The Maturity Amount will be payable on August 7, 1995, or, if
such date is not a Business Day, on the next succeeding Business
Day.
CERTAIN DEFINITIONS
"Adjusted Bond Price" as of any day and in respect of
any Bond will be as follows: In respect of the first Interest
Payment Period, the Adjusted Bond Price of any Bond will equal
the Bond Price of that Bond as of the first Business Day of that
Interest Payment Period. Thereafter, the Adjusted Bond Price
will be determined as follows:
(a) If the Aggregate Bond Selection for that
Interest Payment Period is the same as the Aggregate Bond
Selection for the immediately preceding Interest Payment
Period, the Adjusted Bond Price of any Bond will be the Bond
Price of that Bond as calculated on the last Business Day of
the immediately preceding Interest Payment Period for which
an interest payment was made on the Index Notes, and, if an
interest payment has not been made, the Bond Price as of the
first Business Day of the initial Interest Payment Period;
(b) If the Aggregate Bond Selection for that
Interest Payment Period is different (by virtue of the
addition of, deletion from or other change in a Bond
Selection or by a change in the Selection Weights of a Bond
Selection) from the Aggregate Bond Selection for the
immediately preceding Interest Payment Period and an
interest payment was made on the Index Notes in respect of
that immediately preceding Interest Payment Period, the
Adjusted Bond Price of any Bond will be the Bond Price of
that Bond determined as of the last Business Day of the
immediately preceding Interest Payment Period; or
(c) If the Aggregate Bond Selection for that
Interest Payment Period is different (either by virtue of
the addition of, deletion from or other change in a Bond
Selection or by a change in the Selection Weights of a Bond
Selection) from the Aggregate Bond Selection for the
immediately preceding Interest Payment Period and an
interest payment was not made on the Index Notes in respect
of that immediately preceding Interest Payment Period, the
Adjusted Bond Price of any Bond in the new aggregate
Selection will be calculated based on the following formula:
Total Return for the Bond Price of that
[1/(1 + immediately preceding )] x Bond determined as of
Interest Payment Period the last Business Day
of the immediately
preceding Interest
Payment Period
"Aggregate Bond Selection" is the composition of the
total allocation of the principal amount of the Index Notes,
inclusive of each Bond Selection and its Selection Weight.

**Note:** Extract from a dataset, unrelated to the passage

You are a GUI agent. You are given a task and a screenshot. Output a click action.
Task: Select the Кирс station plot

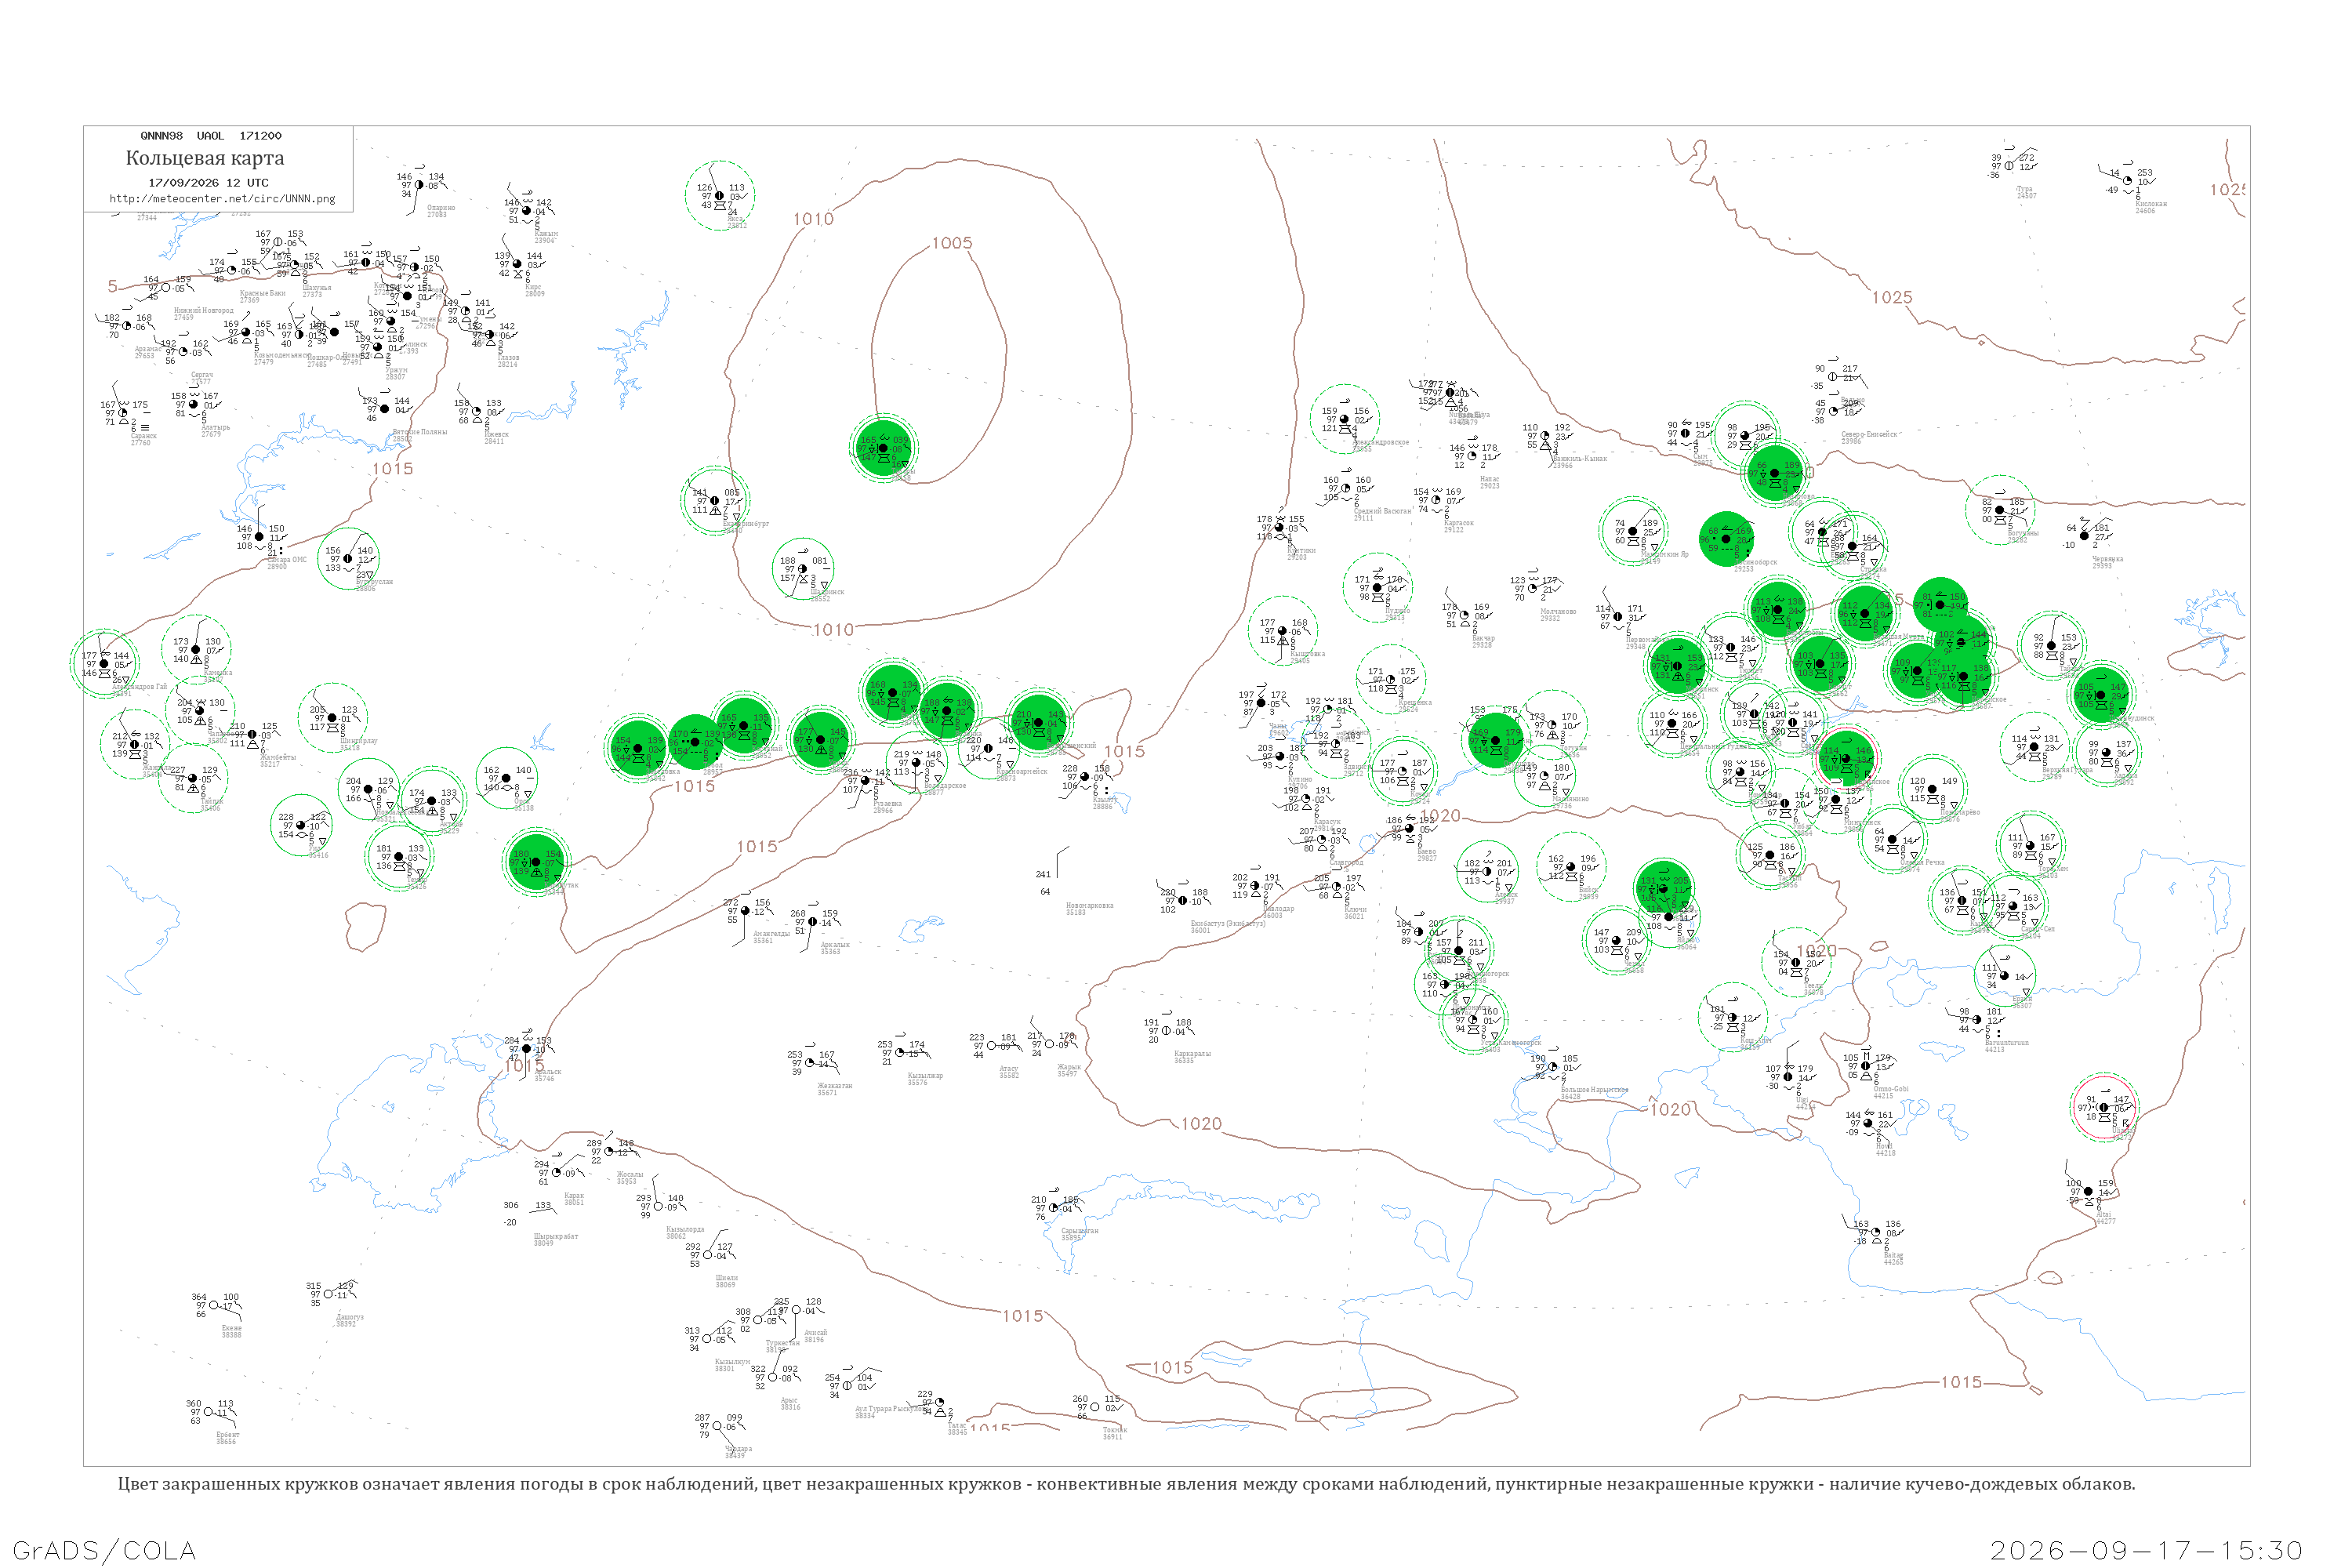tap(517, 264)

"Bond" or "Bonds" means up to four of the following
(which in each case shall be limited to the most recently issued
Bonds (known as "on the run") in the category selected) as
determined in accordance with a Bond Selection:
Treasury bonds with an initial maturity of ten
years issued by the Commonwealth of Australia
("Australian Bonds").
Bonds with an initial maturity of ten years issued
by the Canadian Federal Government ("Canadian
Bonds").
Obligations Assimilable du Tresor or other bonds
with an initial maturity of ten years issued by
the Treasury of France ("French Bonds").
Bundesanleihen or other bonds with an initial
maturity of ten years issued by the Federal
Republic of Germany ("German Bonds").
Bonds with an initial maturity of ten years issued
by the Government of Japan ("Japanese Bonds").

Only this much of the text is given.